I may be dating myself here, but remember the song "Under Pressure" by Queen? 'Pressure, pushing down on me, pressing down on you, no man ask for Under pressure that burns a building down Splits a family in two Puts people on streets' begins the song.
The song reflects on pressure in life: that which we put upon ourselves, and that which we allow others to put on us. We don't often realize it, but living under constant pressure can impact each of us significantly.
Last week during the 2020 Tokyo Olympics, United States gymnast Simone Biles withdrew from the team competition, and later from the individual competition. (At the time of this writing, I don't think she has completely withdrawn from the individual competition, but I may be wrong.) While the world was stunned at this news, Simone gave her reasons: that she needed to take a step back and reprioritize life.

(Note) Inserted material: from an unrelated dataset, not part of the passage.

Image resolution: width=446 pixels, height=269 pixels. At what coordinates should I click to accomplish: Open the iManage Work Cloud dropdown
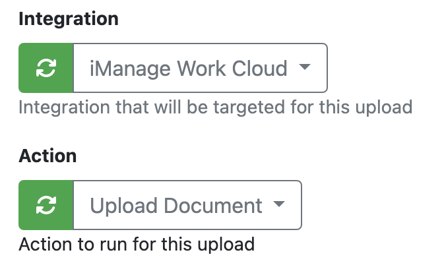(x=199, y=68)
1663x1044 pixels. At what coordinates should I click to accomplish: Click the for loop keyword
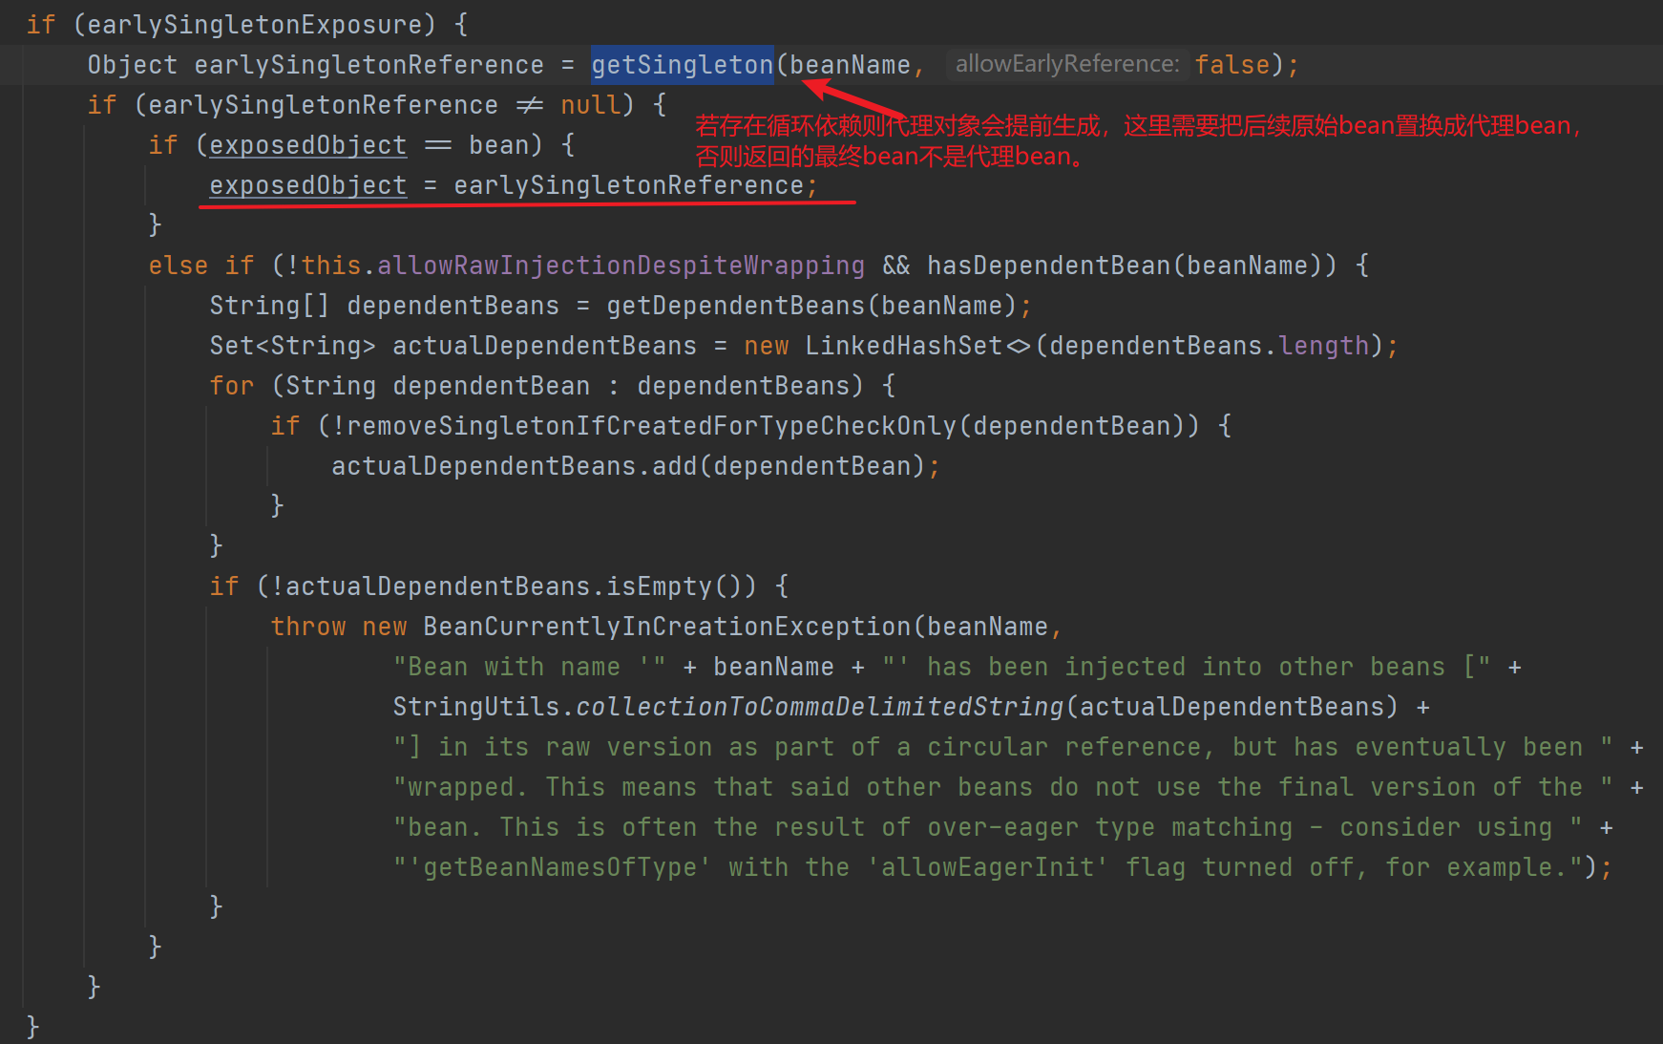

And, with good reason: Health in any form is more important than winning the Olympics -- in any sport. I've watched the replay of her vault routine a couple of times that led to the decision. Even without the commentators remarks throughout the routine, and not being a gymnast (unless one counts getting out of bed when three cats are content in the same space), it's noticeable: Simone Biles is not herself.

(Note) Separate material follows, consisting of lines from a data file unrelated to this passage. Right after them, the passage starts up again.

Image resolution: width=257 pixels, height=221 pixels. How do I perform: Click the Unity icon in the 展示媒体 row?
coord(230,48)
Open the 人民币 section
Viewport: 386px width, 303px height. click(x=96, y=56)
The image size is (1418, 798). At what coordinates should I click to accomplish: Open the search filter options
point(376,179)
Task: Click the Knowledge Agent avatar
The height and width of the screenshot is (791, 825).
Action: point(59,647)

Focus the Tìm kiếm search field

Anxiety and pressure have a way of prompting us to respond or act in ways that are not necessarily ourselves. We may do things that aren't normal for us. We may find ourselves more impatient than normal. The littlest thing may cause us to burst into tears.

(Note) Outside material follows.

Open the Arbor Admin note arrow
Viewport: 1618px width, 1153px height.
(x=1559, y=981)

This past year has seen many people under a ton of anxiety and pressure. Worries over employment, housing, food security, the covid virus, the covid vaccine to name a few. With so many concerns on our minds, it's easy to feel as though the weight of the world rests on our shoulders. Should it? No, but it often feels that way. It shouldn't, and doesn't need to be this way at all.
Over the past few months, one image often used has been the anxiety and pressure people have been feeling is very much like an iceberg. From the surface, only so much can be seen. Underneath, the iceberg might be bigger and broader than realized. As the pandemic takes a new direction, the tip of the iceberg many chose to reveal has changed as well. The tip of the iceberg may have melted. More may be lying underneath. Some maybe trying to hold on for dear life.
Wherever you are on the iceberg, PLEASE KNOW, You are not alone. I am here for you. The church is here for you. If you need someone to talk to, to provide a vent from the pressure, I'm here for you. No questions asked, no assumptions made. Call me, text, email, smoke signal me -- anything! We can even go for a walk to help relieve the pressure and anxiety of life. There is more -- way more -- to life than living under and in a constant state of pressure.
More importantly, God cares deeply for you. God does not want to see you under constant pressure. Rather, God, through Jesus, invites all who are weary, and heavy laden, to come to Jesus, and Jesus will give rest. The rest Jesus gives clears anxiety, heals the soul, and provides relief.
Remember, I am here for you. We are here for you. Please reach out to help ease the pressure you may be feeling at this time. I'm praying for you. Praying for healing, for strength, for courage. Praying that in God's way, our paths may connect to help one another through the pressures we may each be experiencing.
May you know God's presence today, tomorrow, and always.